What to do: According to the browser artifacts lab text, which two tools does the container include?

START Source

Lab 05 — Browser & Application Artifacts¶

Hands-on lab · ← Back to the module concept

Setup¶

This is a reference lab — its environment lives in the companion plaintext-labs repo:

git clone https://github.com/plaintext-security/plaintext-labs
cd plaintext-labs/forensics/05-browser-app-artifacts
make up        # build the hindsight + sqlite3 container
make demo      # extract and display browser artifacts from the seed History file
make shell     # drop in to work interactively
make down      # stop when done

The container includes hindsight and sqlite3. data/History is a small SQLite Chrome history database — modelled on the public Nitroba University Harassment scenario (Digital Corpora). For the real artifact, make fetch-data pulls the Nitroba PCAP (https://downloads.digitalcorpora.org/corpora/scenarios/2008-nitroba/nitroba.pcap, ~60MB), from which the suspect's webmail sessions and browser/user-agent artifacts can be reconstructed.

Everything runs against a bundled SQLite file you own. No authorization needed.

END Source
START Provided data

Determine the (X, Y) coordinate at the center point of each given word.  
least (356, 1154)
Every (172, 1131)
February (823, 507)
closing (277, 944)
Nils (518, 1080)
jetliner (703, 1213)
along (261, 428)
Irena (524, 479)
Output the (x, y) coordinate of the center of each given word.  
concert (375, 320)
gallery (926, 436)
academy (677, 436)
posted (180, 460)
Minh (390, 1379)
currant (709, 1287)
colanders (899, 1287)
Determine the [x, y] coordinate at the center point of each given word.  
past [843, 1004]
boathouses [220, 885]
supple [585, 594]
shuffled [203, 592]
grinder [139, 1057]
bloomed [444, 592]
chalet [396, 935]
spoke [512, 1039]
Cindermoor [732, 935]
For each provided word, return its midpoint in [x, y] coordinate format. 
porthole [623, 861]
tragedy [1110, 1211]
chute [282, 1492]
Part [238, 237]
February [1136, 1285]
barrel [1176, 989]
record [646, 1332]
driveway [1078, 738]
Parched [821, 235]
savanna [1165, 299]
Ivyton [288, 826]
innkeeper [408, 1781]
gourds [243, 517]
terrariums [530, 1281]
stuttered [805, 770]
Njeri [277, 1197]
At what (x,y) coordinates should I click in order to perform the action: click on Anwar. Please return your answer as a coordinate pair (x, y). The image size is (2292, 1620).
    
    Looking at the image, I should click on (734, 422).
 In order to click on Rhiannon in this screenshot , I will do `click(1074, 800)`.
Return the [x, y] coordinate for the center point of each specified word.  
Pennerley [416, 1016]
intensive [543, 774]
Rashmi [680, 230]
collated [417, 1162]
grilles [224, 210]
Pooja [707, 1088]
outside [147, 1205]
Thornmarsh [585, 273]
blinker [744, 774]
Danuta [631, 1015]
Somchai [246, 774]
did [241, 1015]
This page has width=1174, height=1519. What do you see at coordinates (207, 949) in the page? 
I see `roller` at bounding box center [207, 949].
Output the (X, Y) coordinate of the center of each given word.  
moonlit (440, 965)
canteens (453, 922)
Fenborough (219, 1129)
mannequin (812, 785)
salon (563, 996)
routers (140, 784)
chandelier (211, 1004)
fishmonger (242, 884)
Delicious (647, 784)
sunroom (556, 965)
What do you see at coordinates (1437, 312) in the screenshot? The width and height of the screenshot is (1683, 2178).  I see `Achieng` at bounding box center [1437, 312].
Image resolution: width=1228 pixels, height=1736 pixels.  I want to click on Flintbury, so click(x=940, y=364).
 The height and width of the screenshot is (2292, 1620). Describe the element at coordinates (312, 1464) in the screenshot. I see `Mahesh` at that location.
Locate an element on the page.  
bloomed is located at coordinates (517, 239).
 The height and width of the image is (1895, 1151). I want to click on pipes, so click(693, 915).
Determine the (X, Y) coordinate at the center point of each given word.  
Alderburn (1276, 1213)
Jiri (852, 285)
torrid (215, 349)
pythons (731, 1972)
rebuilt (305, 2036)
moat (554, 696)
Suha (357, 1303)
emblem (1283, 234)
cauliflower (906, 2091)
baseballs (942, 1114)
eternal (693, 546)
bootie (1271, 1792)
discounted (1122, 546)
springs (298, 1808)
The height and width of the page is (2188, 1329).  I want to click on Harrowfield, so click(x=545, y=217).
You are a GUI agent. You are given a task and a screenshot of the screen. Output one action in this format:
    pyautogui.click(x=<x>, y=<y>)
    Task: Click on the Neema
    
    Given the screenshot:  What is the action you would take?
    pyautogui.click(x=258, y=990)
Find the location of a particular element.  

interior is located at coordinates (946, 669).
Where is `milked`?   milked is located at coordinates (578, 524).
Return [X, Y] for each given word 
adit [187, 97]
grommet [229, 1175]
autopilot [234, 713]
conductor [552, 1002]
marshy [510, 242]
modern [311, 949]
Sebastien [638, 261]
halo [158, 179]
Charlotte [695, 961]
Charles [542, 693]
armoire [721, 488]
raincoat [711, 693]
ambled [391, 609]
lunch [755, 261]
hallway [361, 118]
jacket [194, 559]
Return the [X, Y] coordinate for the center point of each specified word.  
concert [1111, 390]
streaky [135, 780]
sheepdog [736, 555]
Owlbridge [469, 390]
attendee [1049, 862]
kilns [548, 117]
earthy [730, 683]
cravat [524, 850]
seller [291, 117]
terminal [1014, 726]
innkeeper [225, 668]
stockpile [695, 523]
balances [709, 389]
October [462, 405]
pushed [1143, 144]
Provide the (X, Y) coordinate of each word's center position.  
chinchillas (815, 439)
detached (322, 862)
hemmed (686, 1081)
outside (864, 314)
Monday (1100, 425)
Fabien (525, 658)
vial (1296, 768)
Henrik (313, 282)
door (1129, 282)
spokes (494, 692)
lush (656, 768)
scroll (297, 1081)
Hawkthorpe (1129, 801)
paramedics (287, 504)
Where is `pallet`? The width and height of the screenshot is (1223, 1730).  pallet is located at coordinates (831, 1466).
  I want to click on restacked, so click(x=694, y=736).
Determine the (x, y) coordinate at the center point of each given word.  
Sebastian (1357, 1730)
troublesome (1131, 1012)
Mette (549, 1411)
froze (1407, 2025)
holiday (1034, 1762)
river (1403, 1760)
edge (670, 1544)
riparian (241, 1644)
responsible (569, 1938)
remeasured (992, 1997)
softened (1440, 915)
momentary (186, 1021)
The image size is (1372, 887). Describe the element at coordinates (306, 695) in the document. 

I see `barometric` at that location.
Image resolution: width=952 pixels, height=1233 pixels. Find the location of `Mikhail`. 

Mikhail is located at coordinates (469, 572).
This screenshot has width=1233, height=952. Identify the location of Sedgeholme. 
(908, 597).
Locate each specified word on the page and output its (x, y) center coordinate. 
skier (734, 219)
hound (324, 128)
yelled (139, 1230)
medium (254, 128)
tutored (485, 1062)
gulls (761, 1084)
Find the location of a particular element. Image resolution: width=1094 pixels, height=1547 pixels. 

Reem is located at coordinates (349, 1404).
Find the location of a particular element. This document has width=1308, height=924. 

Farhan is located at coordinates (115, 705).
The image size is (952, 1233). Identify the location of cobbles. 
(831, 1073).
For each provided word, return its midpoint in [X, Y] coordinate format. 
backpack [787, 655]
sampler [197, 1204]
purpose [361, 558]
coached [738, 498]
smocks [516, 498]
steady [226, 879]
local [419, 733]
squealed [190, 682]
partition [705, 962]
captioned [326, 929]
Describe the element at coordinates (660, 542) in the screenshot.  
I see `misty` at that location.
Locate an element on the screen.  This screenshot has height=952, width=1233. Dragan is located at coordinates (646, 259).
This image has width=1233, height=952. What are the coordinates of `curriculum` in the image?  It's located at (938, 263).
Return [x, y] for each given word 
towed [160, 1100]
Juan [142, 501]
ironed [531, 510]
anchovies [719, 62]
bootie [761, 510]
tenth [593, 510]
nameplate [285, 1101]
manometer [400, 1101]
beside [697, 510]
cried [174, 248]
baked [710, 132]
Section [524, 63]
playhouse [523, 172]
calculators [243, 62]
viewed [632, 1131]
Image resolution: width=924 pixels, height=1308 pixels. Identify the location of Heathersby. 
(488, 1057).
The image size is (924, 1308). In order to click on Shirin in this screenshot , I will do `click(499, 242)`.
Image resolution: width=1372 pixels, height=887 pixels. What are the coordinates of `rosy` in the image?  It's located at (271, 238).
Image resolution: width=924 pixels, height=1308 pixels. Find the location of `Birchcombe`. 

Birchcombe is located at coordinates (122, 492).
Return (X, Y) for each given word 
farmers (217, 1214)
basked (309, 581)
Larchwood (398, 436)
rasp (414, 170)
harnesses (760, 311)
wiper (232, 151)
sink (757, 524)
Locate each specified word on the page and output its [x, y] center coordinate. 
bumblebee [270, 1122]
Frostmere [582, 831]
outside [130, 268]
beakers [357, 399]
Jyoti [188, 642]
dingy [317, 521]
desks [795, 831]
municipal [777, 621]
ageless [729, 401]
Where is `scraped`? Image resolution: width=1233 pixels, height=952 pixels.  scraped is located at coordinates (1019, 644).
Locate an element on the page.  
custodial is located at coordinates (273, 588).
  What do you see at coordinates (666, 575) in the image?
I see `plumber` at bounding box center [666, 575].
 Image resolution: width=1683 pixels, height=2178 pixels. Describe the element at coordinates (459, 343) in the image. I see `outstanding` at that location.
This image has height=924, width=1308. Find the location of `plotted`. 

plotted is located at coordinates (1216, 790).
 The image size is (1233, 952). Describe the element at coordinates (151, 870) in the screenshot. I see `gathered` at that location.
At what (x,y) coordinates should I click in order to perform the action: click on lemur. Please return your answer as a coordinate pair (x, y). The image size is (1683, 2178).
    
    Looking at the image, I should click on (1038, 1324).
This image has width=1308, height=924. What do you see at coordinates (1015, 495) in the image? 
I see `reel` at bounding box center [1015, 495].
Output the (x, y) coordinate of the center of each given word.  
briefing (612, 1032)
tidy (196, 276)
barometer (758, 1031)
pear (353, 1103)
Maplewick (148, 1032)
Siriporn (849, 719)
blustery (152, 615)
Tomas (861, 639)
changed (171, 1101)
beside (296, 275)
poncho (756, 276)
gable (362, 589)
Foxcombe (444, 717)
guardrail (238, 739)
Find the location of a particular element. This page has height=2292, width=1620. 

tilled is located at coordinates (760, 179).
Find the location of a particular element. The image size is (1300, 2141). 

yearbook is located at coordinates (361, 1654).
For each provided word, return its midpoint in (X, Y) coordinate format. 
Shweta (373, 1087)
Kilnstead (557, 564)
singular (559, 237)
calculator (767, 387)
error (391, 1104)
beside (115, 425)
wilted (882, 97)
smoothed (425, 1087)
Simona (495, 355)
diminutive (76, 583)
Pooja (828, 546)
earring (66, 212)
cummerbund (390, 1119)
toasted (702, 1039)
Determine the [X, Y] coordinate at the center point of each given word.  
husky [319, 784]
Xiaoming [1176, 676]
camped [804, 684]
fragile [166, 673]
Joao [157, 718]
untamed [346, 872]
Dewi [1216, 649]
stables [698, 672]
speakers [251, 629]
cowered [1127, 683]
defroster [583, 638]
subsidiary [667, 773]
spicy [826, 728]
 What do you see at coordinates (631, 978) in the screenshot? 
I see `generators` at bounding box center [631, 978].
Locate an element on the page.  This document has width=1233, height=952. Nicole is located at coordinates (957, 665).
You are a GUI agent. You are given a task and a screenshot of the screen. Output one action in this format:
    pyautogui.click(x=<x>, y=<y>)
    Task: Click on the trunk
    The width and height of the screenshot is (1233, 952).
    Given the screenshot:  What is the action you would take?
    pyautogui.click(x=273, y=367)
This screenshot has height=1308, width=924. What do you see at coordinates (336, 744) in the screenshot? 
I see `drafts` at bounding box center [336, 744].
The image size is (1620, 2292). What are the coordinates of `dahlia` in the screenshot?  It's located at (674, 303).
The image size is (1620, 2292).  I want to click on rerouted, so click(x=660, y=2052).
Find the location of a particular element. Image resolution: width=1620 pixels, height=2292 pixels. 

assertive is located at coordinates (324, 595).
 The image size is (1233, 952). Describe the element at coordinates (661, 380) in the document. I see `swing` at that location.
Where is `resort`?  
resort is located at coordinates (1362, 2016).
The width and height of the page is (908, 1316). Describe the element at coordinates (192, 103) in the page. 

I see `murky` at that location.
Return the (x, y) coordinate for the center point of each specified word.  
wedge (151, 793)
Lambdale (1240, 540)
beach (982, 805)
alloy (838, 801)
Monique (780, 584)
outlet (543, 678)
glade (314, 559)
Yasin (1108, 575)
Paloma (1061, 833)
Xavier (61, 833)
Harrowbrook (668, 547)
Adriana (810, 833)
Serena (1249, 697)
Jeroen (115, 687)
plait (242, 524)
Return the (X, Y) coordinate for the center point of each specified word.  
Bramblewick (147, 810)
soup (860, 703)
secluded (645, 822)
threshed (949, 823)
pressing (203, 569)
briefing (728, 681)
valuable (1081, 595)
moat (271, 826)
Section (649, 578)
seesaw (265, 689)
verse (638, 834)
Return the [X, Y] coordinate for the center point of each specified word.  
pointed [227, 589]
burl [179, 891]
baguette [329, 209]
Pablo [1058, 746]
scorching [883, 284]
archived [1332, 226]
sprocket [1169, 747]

END Provided data

Result for this exercise: hindsight and sqlite3